##### PROVIDED DATA #####

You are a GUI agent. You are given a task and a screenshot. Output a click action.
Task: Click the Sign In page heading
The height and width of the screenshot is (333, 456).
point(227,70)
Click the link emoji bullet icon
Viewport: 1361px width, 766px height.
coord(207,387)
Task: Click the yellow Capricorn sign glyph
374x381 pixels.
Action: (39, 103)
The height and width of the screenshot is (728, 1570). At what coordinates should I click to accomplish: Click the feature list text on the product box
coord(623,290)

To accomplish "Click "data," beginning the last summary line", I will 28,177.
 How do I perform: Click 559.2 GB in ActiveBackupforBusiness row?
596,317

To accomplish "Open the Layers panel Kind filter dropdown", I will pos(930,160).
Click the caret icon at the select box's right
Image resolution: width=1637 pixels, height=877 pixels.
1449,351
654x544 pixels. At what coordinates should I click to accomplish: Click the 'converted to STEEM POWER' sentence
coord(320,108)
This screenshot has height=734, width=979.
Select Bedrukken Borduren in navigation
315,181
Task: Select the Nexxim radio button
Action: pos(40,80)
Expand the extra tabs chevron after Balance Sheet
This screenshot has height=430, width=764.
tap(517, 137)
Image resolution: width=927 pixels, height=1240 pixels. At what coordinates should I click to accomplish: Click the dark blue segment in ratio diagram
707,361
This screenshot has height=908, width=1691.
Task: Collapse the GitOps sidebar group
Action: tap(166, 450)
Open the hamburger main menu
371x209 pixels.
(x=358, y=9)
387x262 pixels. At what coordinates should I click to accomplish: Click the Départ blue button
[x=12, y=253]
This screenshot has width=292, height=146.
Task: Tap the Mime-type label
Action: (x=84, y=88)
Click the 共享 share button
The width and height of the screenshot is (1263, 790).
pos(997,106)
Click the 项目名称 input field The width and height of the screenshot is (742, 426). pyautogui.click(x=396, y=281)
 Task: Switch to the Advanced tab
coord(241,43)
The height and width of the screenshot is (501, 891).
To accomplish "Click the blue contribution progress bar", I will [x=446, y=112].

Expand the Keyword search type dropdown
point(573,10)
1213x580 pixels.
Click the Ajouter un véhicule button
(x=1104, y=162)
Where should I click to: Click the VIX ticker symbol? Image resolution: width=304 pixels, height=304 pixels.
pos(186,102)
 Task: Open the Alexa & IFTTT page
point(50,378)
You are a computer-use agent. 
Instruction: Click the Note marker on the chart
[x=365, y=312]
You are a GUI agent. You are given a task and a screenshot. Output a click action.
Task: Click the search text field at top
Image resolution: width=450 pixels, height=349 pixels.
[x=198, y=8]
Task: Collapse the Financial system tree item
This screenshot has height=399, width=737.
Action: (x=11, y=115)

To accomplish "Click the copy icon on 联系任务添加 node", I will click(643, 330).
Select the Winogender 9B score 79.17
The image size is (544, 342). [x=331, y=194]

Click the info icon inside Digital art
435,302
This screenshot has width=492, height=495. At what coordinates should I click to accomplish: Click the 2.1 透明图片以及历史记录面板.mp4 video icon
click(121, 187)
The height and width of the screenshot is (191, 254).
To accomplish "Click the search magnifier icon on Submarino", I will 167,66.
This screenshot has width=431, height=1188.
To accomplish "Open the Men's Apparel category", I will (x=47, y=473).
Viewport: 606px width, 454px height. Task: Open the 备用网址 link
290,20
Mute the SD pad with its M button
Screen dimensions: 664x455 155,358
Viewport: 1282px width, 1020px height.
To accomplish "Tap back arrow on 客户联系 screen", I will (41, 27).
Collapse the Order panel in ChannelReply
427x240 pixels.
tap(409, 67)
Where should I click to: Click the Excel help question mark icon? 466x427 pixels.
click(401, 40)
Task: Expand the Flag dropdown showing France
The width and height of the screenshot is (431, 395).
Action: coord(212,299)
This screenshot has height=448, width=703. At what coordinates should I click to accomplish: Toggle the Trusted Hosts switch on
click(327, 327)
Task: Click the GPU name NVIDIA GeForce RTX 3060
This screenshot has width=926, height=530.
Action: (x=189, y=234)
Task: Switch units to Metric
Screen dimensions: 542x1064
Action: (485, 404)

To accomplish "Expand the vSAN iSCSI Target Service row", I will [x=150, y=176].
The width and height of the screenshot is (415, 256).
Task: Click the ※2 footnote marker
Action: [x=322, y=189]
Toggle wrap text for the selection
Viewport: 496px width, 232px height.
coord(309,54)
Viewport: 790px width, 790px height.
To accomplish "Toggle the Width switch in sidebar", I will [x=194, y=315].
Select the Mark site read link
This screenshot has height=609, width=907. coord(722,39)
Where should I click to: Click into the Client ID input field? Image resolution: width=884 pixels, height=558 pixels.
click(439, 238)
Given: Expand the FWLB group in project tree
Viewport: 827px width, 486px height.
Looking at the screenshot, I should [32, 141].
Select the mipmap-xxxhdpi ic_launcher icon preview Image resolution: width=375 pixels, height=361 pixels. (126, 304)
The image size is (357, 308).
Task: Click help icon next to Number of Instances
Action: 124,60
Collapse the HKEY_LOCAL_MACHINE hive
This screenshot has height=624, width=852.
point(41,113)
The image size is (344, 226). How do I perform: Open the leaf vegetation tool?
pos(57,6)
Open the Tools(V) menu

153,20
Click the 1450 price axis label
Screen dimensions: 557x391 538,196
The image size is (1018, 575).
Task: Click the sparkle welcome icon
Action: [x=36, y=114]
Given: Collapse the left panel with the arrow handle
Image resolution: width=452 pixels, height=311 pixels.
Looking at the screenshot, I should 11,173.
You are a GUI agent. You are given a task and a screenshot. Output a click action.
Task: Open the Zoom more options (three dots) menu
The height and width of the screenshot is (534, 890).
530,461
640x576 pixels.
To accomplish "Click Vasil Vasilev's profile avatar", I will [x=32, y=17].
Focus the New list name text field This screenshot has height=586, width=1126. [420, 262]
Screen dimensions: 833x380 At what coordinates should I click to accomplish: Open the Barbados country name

#####

_TASK REQUIREMENTS_
Each line above should be copied exactly, with no line missing.

_OUTPUT FOR THIS TASK_
You are a GUI agent. You are given a task and a screenshot. Output a click action.
Task: Click the Sign In page heading
The height and width of the screenshot is (333, 456).
point(227,70)
Click the link emoji bullet icon
Viewport: 1361px width, 766px height.
coord(207,387)
Task: Click the yellow Capricorn sign glyph
374x381 pixels.
Action: (39, 103)
The height and width of the screenshot is (728, 1570). At what coordinates should I click to accomplish: Click the feature list text on the product box
coord(623,290)

To accomplish "Click "data," beginning the last summary line", I will 28,177.
 How do I perform: Click 559.2 GB in ActiveBackupforBusiness row?
596,317

To accomplish "Open the Layers panel Kind filter dropdown", I will pos(930,160).
Click the caret icon at the select box's right
Image resolution: width=1637 pixels, height=877 pixels.
1449,351
654x544 pixels. At what coordinates should I click to accomplish: Click the 'converted to STEEM POWER' sentence
coord(320,108)
This screenshot has height=734, width=979.
Select Bedrukken Borduren in navigation
315,181
Task: Select the Nexxim radio button
Action: pos(40,80)
Expand the extra tabs chevron after Balance Sheet
This screenshot has height=430, width=764.
tap(517, 137)
Image resolution: width=927 pixels, height=1240 pixels. At what coordinates should I click to accomplish: Click the dark blue segment in ratio diagram
707,361
This screenshot has height=908, width=1691.
Task: Collapse the GitOps sidebar group
Action: tap(166, 450)
Open the hamburger main menu
371x209 pixels.
(x=358, y=9)
387x262 pixels. At what coordinates should I click to accomplish: Click the Départ blue button
[x=12, y=253]
This screenshot has width=292, height=146.
Task: Tap the Mime-type label
Action: (x=84, y=88)
Click the 共享 share button
The width and height of the screenshot is (1263, 790).
pos(997,106)
Click the 项目名称 input field The width and height of the screenshot is (742, 426). pyautogui.click(x=396, y=281)
 Task: Switch to the Advanced tab
coord(241,43)
The height and width of the screenshot is (501, 891).
To accomplish "Click the blue contribution progress bar", I will [x=446, y=112].

Expand the Keyword search type dropdown
point(573,10)
1213x580 pixels.
Click the Ajouter un véhicule button
(x=1104, y=162)
Where should I click to: Click the VIX ticker symbol? Image resolution: width=304 pixels, height=304 pixels.
pos(186,102)
 Task: Open the Alexa & IFTTT page
point(50,378)
You are a computer-use agent. 
Instruction: Click the Note marker on the chart
[x=365, y=312]
You are a GUI agent. You are given a task and a screenshot. Output a click action.
Task: Click the search text field at top
Image resolution: width=450 pixels, height=349 pixels.
[x=198, y=8]
Task: Collapse the Financial system tree item
This screenshot has height=399, width=737.
Action: (x=11, y=115)

To accomplish "Click the copy icon on 联系任务添加 node", I will click(643, 330).
Select the Winogender 9B score 79.17
The image size is (544, 342). [x=331, y=194]

Click the info icon inside Digital art
435,302
This screenshot has width=492, height=495. At what coordinates should I click to accomplish: Click the 2.1 透明图片以及历史记录面板.mp4 video icon
click(121, 187)
The height and width of the screenshot is (191, 254).
To accomplish "Click the search magnifier icon on Submarino", I will 167,66.
This screenshot has width=431, height=1188.
To accomplish "Open the Men's Apparel category", I will (x=47, y=473).
Viewport: 606px width, 454px height. Task: Open the 备用网址 link
290,20
Mute the SD pad with its M button
Screen dimensions: 664x455 155,358
Viewport: 1282px width, 1020px height.
To accomplish "Tap back arrow on 客户联系 screen", I will (41, 27).
Collapse the Order panel in ChannelReply
427x240 pixels.
tap(409, 67)
Where should I click to: Click the Excel help question mark icon? 466x427 pixels.
click(401, 40)
Task: Expand the Flag dropdown showing France
The width and height of the screenshot is (431, 395).
Action: coord(212,299)
This screenshot has height=448, width=703. At what coordinates should I click to accomplish: Toggle the Trusted Hosts switch on
click(327, 327)
Task: Click the GPU name NVIDIA GeForce RTX 3060
This screenshot has width=926, height=530.
Action: (x=189, y=234)
Task: Switch units to Metric
Screen dimensions: 542x1064
Action: (485, 404)

To accomplish "Expand the vSAN iSCSI Target Service row", I will [x=150, y=176].
The width and height of the screenshot is (415, 256).
Task: Click the ※2 footnote marker
Action: [x=322, y=189]
Toggle wrap text for the selection
Viewport: 496px width, 232px height.
coord(309,54)
Viewport: 790px width, 790px height.
To accomplish "Toggle the Width switch in sidebar", I will [x=194, y=315].
Select the Mark site read link
This screenshot has height=609, width=907. coord(722,39)
Where should I click to: Click into the Client ID input field? Image resolution: width=884 pixels, height=558 pixels.
click(439, 238)
Given: Expand the FWLB group in project tree
Viewport: 827px width, 486px height.
Looking at the screenshot, I should [32, 141].
Select the mipmap-xxxhdpi ic_launcher icon preview Image resolution: width=375 pixels, height=361 pixels. (126, 304)
The image size is (357, 308).
Task: Click help icon next to Number of Instances
Action: 124,60
Collapse the HKEY_LOCAL_MACHINE hive
This screenshot has height=624, width=852.
point(41,113)
The image size is (344, 226). How do I perform: Open the leaf vegetation tool?
pos(57,6)
Open the Tools(V) menu

153,20
Click the 1450 price axis label
Screen dimensions: 557x391 538,196
The image size is (1018, 575).
Task: Click the sparkle welcome icon
Action: [x=36, y=114]
Given: Collapse the left panel with the arrow handle
Image resolution: width=452 pixels, height=311 pixels.
Looking at the screenshot, I should 11,173.
You are a GUI agent. You are given a task and a screenshot. Output a click action.
Task: Open the Zoom more options (three dots) menu
The height and width of the screenshot is (534, 890).
530,461
640x576 pixels.
To accomplish "Click Vasil Vasilev's profile avatar", I will [x=32, y=17].
Focus the New list name text field This screenshot has height=586, width=1126. [420, 262]
Screen dimensions: 833x380 At what coordinates should I click to accomplish: Open the Barbados country name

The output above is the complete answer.